Mom says Texas pre-K elgibility guidelines discriminate




Posted on May 1, 2012 at 10:00 PM

Updated Wednesday, May 2 at 2:51 AM

Is the policy to limit the availability of pre-K education unfair?

PRINCETON — Here's something most parents who want to sign their kids up for a public school pre-kindergarten program may not know: Under Texas law, if your four-year-old speaks or understands English, in most cases, he or she isn't eligible to attend.

One North Texas mom says it's not fair to people like her, who are paying taxes to fund the program, but can't enroll their children.

Mason Catenaccio is in speech therapy. His mom, Jonna Castenaccio thought the Princeton ISD Pre-K program would help her son. But when she registered Mason, he was declared ineligible.

"I was horrified," Catenaccio said.

Mason's family didn't meet income or language guidelines... and he speaks English.

Texas Education Agency officials say the pre-K program was designed to help kids whose home language is not English. The idea is to let those kids catch up to get them ready for kindergarten.

"I believe the criteria they have in place is good criteria, because those students do have a more difficult time being successful, especially early on," said Princeton ISD Superintendent Philip Anthony.

Catenaccio thinks that's unfair. "People who speak English in their home, with it being the primary language in America, we're being discriminated against because our kids speak English," she said.

Texas lawmakers established the pre-K program 28 years ago, requiring school districts to provide a half-day program for four-year-olds.
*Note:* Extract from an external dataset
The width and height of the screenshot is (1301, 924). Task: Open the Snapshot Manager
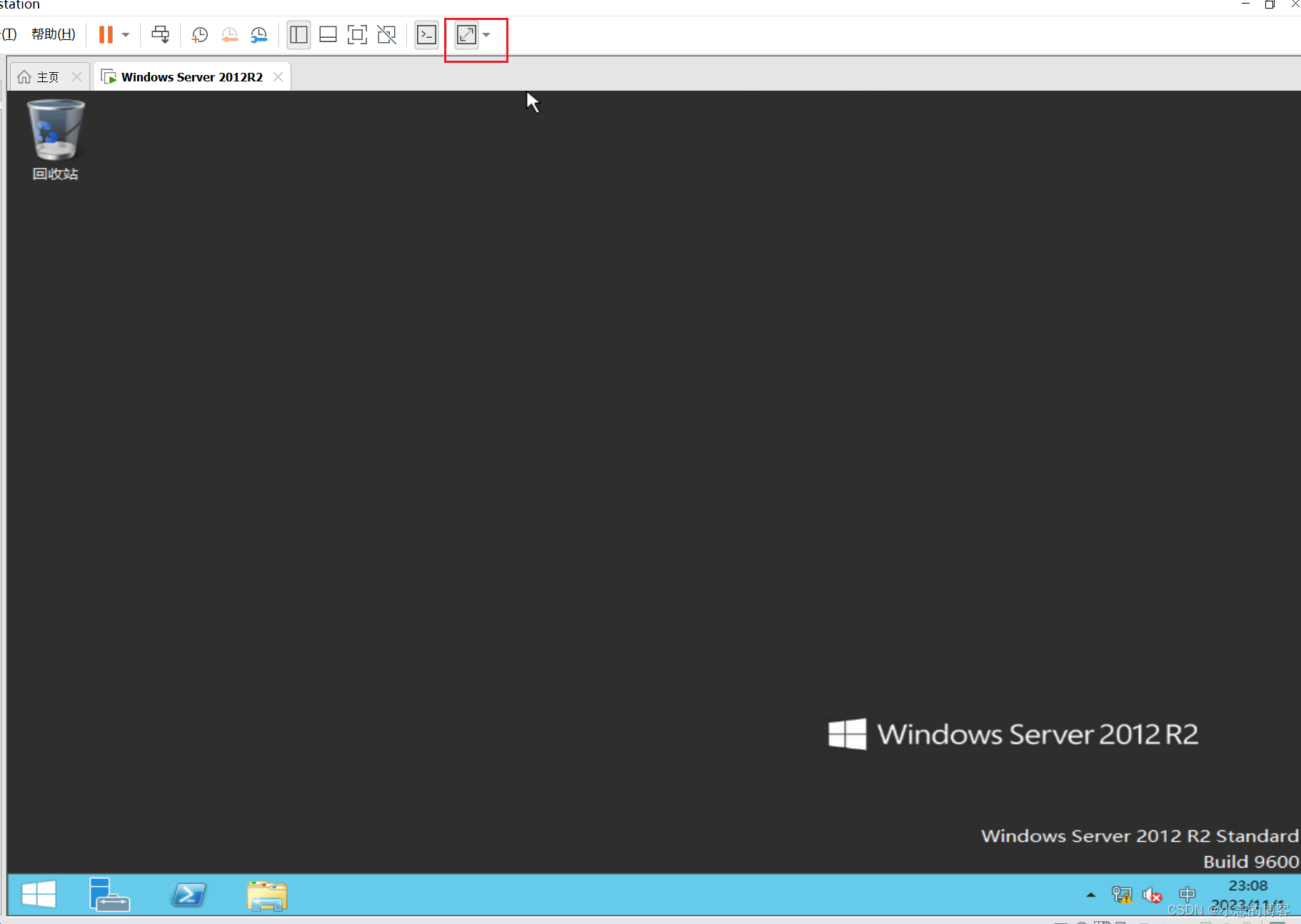click(258, 34)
Dozens of districts like Princeton use local tax dollars for a full-day program.

"These kids are double disadvantaged many times," the superintendent said. "I mean, just imagine if we were to be transplanted into another country and we have to learn not only the curriculum, but we have to learn another language also."

Jonna Castenaccio said all kids should have the same opportunity, regardless of income or language.

"They want to say 'no child left behind,' yet you've got children left behind," she said.